Venus. The ruler of the fifth house. The lord of the seventh house. His Moon. Her Sun. We can look at the charts and get a very neat analysis of the situation. And sometimes a synastry—that’s how we call it—definitely helps. We can better understand the situation, so we can at least figure out what to expect. But does it change the way we feel?
Love is Not Power
Love never hurts. Never. You might be rolling your eyes replying that not only love does hurt, but it hurts a lot. Unrequited love, a break up, cheating are just some of the countless examples of painful love. My take on this, is that it’s not love that hurts. It is something else, something that always comes with it. In a word, it’s about Power.
Love is not power. Even though I can’t deny that love always comes with power, they are not the same thing. In this article I am going through some astrological examples to show you how power is always getting in the way. There are in fact many forms of power, and we can analyze them according to the planets.
Pluto, Sex and Obsession
Let’s start with the raw forces of Pluto. Sexual attraction is a very powerful drive, to the point that Freud put libido at the very foundation of the human psyche. We don’t need feelings to have sex. We don’t need love. When we are grabbed by those instincts, all we want is to devour and to get devoured. It’s a blind animal impulse what we are feeling.
This impulse is what was called in ancient times a passion. The word passion comes from the latin “patire”, which means to suffer. You are suffering from this passion, a fire that doesn’t leave you alone. Also the term passive comes from the same word, meaning that a passion is something that we received, something that nature gave us in the first place. We didn’t ask for it.

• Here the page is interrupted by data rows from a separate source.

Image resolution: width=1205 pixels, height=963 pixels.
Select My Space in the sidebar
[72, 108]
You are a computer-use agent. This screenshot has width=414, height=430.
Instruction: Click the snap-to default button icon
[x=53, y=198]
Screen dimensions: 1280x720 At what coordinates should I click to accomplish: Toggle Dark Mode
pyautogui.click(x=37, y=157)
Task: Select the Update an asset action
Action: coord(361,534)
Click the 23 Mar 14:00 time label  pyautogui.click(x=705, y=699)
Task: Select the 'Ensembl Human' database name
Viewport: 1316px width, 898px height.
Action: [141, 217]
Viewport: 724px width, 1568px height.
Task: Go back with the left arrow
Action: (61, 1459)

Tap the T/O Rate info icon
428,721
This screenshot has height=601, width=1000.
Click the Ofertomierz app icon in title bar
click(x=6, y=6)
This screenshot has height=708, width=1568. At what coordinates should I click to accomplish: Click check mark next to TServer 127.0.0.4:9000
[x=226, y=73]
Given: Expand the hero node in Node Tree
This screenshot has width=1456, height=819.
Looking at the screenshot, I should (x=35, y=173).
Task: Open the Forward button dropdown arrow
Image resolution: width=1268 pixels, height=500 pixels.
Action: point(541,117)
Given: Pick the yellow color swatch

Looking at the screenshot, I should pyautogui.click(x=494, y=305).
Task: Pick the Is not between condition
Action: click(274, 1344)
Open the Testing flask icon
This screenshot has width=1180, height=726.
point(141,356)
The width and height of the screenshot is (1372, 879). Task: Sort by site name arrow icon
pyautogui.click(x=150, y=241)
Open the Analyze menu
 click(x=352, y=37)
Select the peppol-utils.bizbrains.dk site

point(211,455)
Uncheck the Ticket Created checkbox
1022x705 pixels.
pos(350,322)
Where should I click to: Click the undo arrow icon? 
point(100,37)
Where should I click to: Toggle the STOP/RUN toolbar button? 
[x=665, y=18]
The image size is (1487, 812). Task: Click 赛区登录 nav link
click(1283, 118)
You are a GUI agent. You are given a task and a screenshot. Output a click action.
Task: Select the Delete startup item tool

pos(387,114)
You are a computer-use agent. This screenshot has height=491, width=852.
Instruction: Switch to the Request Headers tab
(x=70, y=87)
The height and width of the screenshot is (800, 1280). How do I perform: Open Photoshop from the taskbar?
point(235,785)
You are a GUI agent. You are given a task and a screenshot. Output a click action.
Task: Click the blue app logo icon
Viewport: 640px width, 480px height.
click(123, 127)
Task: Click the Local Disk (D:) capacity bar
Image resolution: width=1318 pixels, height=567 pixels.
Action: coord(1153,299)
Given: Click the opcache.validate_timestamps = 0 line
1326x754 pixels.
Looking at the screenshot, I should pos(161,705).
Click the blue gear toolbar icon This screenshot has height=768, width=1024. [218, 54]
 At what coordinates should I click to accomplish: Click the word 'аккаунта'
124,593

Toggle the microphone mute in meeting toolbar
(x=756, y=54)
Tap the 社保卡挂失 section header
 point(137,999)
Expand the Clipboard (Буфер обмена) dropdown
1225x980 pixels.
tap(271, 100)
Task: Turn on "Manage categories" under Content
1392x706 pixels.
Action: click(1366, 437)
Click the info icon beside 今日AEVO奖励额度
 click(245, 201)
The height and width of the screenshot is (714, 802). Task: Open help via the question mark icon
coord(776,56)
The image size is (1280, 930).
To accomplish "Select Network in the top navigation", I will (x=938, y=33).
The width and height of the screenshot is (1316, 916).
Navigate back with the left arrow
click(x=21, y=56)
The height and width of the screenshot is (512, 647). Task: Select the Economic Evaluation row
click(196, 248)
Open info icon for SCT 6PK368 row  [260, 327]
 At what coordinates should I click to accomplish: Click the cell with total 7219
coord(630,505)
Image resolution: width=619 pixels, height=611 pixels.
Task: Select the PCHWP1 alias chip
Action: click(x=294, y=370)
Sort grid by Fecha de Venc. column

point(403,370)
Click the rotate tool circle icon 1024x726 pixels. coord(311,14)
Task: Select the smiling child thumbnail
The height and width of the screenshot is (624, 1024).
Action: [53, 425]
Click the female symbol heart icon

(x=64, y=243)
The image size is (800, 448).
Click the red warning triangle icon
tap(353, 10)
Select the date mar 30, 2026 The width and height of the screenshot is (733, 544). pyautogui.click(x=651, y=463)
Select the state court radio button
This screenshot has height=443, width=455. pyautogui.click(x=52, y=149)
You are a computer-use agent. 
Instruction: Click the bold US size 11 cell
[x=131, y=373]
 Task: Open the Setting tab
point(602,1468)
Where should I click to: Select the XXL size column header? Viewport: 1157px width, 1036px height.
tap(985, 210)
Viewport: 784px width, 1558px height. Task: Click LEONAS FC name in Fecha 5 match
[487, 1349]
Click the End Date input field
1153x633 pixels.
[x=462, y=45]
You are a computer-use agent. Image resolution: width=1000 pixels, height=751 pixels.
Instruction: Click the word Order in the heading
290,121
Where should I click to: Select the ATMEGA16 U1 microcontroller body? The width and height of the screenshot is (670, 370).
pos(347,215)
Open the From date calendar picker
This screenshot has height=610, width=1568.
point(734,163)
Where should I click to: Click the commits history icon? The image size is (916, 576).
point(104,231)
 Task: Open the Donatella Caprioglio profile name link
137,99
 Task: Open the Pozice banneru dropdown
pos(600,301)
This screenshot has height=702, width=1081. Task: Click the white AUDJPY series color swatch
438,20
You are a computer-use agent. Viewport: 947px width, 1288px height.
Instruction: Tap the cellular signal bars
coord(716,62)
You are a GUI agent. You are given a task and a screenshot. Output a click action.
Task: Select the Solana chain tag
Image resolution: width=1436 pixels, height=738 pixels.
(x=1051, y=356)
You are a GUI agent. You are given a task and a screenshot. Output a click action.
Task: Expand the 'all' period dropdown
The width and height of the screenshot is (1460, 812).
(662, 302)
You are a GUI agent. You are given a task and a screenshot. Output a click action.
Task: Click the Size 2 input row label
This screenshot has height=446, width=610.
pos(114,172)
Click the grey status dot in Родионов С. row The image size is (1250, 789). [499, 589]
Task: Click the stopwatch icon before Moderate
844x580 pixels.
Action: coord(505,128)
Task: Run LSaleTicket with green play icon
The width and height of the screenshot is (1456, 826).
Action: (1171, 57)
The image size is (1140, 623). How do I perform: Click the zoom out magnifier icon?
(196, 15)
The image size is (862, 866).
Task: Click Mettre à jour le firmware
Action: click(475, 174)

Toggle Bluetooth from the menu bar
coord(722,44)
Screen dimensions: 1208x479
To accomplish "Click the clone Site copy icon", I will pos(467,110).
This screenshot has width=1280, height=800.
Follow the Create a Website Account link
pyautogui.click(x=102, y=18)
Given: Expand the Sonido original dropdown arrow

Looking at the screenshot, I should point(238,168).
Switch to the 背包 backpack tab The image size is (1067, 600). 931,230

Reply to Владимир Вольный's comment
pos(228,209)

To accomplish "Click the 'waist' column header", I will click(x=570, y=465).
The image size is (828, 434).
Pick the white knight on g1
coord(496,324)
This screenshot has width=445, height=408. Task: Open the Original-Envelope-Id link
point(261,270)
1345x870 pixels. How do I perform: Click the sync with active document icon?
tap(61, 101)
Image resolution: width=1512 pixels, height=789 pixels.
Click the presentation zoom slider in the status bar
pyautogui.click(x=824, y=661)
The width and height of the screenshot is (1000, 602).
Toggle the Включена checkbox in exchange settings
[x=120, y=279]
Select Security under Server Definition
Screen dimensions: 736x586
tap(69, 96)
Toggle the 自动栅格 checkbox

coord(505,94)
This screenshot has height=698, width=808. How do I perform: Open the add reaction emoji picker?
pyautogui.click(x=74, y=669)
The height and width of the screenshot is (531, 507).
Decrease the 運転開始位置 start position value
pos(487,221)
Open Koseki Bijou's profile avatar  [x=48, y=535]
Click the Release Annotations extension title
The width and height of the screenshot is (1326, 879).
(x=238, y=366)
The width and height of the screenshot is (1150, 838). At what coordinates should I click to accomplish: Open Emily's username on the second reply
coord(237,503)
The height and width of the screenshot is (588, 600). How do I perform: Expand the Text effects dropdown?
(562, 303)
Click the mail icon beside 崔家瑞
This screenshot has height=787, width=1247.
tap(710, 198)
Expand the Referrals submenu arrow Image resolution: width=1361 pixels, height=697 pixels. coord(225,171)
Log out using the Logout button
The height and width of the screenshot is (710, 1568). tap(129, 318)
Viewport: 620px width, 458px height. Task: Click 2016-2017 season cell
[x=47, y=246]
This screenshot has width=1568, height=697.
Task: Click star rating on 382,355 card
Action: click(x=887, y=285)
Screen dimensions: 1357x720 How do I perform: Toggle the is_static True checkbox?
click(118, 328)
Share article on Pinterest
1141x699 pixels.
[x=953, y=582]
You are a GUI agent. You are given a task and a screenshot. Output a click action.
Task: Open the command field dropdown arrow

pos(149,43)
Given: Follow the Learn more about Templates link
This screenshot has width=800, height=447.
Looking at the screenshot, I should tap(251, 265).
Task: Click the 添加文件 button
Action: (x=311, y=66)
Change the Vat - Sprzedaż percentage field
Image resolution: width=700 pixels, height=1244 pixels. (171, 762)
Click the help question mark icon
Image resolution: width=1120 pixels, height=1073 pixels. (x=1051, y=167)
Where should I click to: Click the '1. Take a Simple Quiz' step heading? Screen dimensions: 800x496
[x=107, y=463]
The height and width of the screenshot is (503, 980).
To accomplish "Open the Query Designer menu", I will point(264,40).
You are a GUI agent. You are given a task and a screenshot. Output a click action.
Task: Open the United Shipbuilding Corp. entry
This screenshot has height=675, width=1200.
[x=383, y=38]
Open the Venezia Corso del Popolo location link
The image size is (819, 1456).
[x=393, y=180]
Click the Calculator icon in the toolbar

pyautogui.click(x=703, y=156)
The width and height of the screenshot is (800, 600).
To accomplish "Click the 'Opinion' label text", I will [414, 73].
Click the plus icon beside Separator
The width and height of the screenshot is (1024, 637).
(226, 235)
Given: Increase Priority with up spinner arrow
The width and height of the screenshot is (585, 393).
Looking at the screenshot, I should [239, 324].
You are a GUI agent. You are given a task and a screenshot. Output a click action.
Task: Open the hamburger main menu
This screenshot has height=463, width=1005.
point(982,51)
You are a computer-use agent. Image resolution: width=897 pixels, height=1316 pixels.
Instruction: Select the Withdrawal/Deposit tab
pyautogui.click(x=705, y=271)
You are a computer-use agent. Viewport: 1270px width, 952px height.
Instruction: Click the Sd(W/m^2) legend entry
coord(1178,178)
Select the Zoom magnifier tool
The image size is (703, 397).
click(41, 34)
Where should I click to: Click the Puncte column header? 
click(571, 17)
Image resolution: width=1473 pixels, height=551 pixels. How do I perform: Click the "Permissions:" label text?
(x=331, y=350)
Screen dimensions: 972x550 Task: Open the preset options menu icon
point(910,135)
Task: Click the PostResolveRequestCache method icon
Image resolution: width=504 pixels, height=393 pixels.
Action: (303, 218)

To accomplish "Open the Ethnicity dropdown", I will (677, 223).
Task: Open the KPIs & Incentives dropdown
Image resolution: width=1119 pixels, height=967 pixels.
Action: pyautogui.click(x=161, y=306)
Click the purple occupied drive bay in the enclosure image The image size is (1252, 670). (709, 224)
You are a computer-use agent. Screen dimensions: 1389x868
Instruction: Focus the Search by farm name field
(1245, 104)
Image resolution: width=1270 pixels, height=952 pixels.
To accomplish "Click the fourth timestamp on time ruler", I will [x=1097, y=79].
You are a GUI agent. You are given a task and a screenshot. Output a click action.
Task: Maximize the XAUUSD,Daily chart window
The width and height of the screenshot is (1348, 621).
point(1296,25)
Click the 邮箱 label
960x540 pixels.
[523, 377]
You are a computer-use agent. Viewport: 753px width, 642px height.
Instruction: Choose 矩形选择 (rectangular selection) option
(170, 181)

This force is incredibly powerful. We feel manipulated by it, like puppets in its hands. And since we are feeling the power that it has on us, we do a very simple thing: we fight back power with power.
A war of power begins. We start getting obsessed. We call it love, but is it really so? No, love is not an obsession—power is. We feel subjugated by something, we feel weakened by it. Suddenly we become powerless, but we call it love! We don’t want to feel that way, but at the same time we want him, or her. Power and love mix together in a messy blob.
And it hurts. But again—it’s not love that’s hurting you. It’s feeling powerless. The secret is becoming more and more capable of discerning in us power from love. If we are unable to do it we will call power with the name of love.
And from this confused perspective, what are we going to do then? Somehow, we will try to get control back. All this because simply put control is a form of power.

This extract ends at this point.